How should I prepare myself to deal with moving projects from my shop to inside the climate controlled house?

I live in southeast Alabama so we have hot and humid summers…... very hot, very humid…..
Thank you all.


----------



## Gregn (Mar 26, 2010)

You should have some kind of vapor barrier over the insulation before the 1/2" plywood Plastic sheeting is what I've use for batts without a paper vapor barrier. From the soffit end there is a Styrofoam vent that should be stapled in place to help circulate air between the roof decking and the insulation. These are generally placed about every 3rd cavity. They are about 4' long and about 1" in depth. Then batts and the vapor barrier.

Depending on how you plan to heat the shop you may want to add a humidifier, an air conditioner will help to regulate the humidity in the summer. A humidity gauge will help in regulating the humidity in the shop. This will help in keeping the humidity levels equivalent that of the house. If you don't plan to air condition the shop you will want to at least use a dehumidifier to aid in controlling the humidity.


----------



## childress (Sep 14, 2008)

When I would frame roofs most of the attic was vented between every 2 or 3 rafters. When the insulation was installed, they would start those bays about a foot back to let the air flow. If I'm understanding you correctly…


----------



## gabill (May 24, 2009)

I live in South also, I would make sure the walls are not letting any moisture in (the plastic test) before I did anything to the walls. Just a thought.


----------



## Eric_S (Aug 26, 2009)

Get a dehumidifier. Growing up we had one running all the time in our basement. You'll have to check it maybe once every couple of weeks to empy the water if their isn't an auto drain.


----------



## botanist (Sep 17, 2008)

I don't think plywood is a good enough vapor barrier because it would start to mold and decay the minute any moisture condensed on it. It's better to use plastic sheeting and then plywood. Dust from woodworking is hard enough to deal with; you don't need to deal with mold spores as well. Use a dehumidifier in the summer to control moisture.


----------



## 8iowa (Feb 7, 2008)

Here in Gainesville, when I enclosed our carport, I installed a thru the wall 12,000 BTU A/C unit, insulated the walls and ceiling, cut 1" foam panels and glued them to the garage door, and outside, I put vinly seal stop around the garage door.

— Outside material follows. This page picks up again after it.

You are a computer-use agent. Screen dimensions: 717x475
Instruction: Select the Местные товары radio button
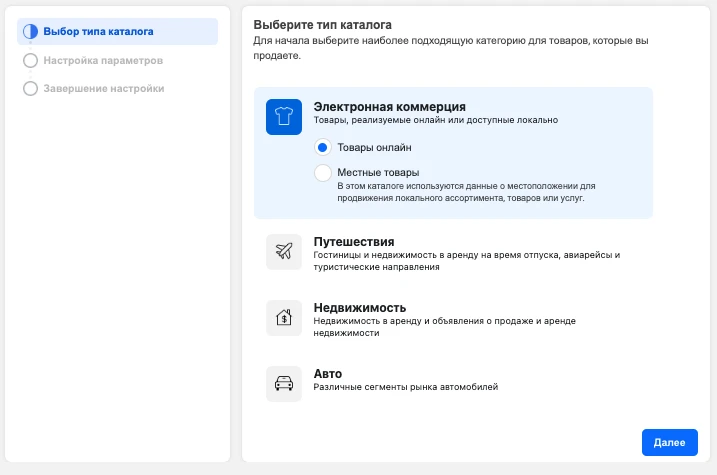pos(322,173)
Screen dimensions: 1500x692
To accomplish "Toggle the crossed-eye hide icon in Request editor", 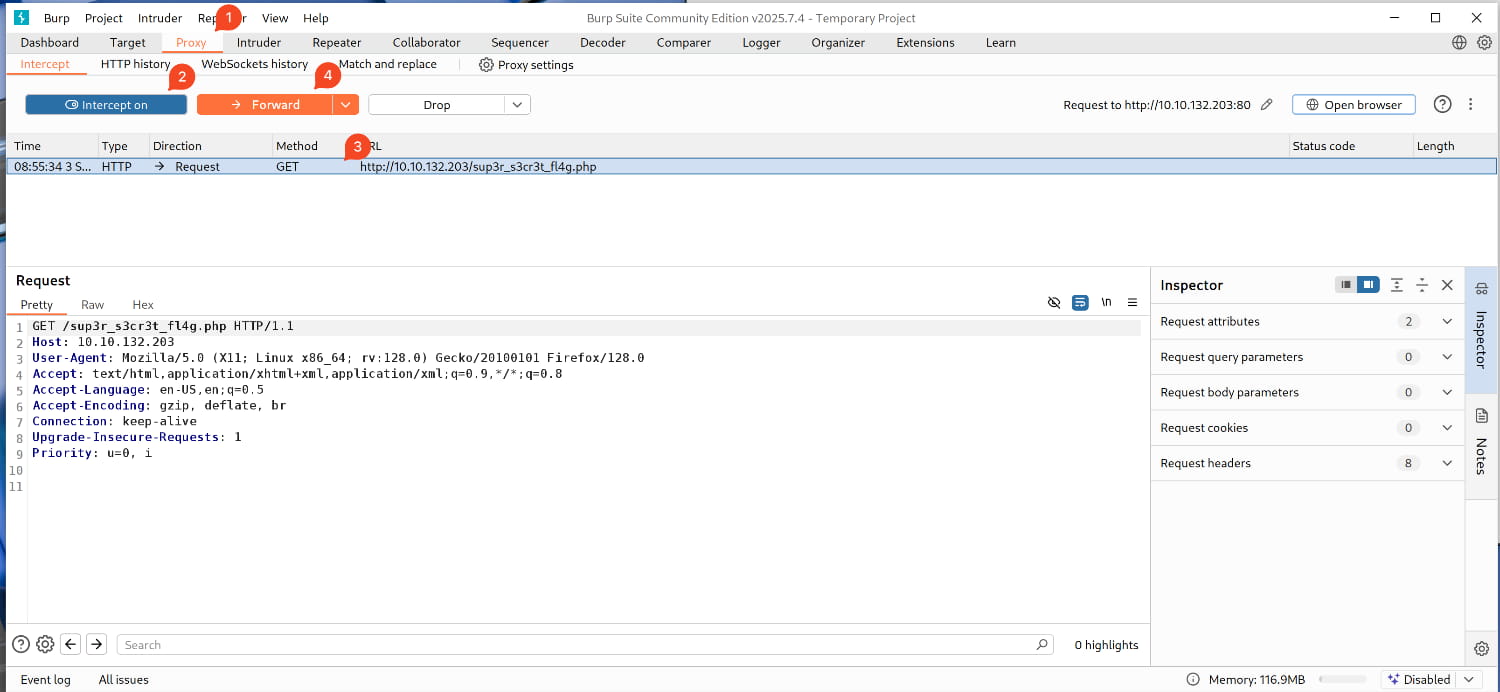I will click(1053, 302).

Most of the Summer I'm in the U.P., so I set the thermostat on 80 degrees and this does a great job of keeping rust away. When I'm in the shop in hot humid weather I turn the A/C down to around 75.

Today, we're having light rain/drizzle and the outside temperature is 56. I'm running a small 1500 watt ceramic electric heater on low, and the inside temperature is 67, with a relative humidity of 64% - just about ideal.


----------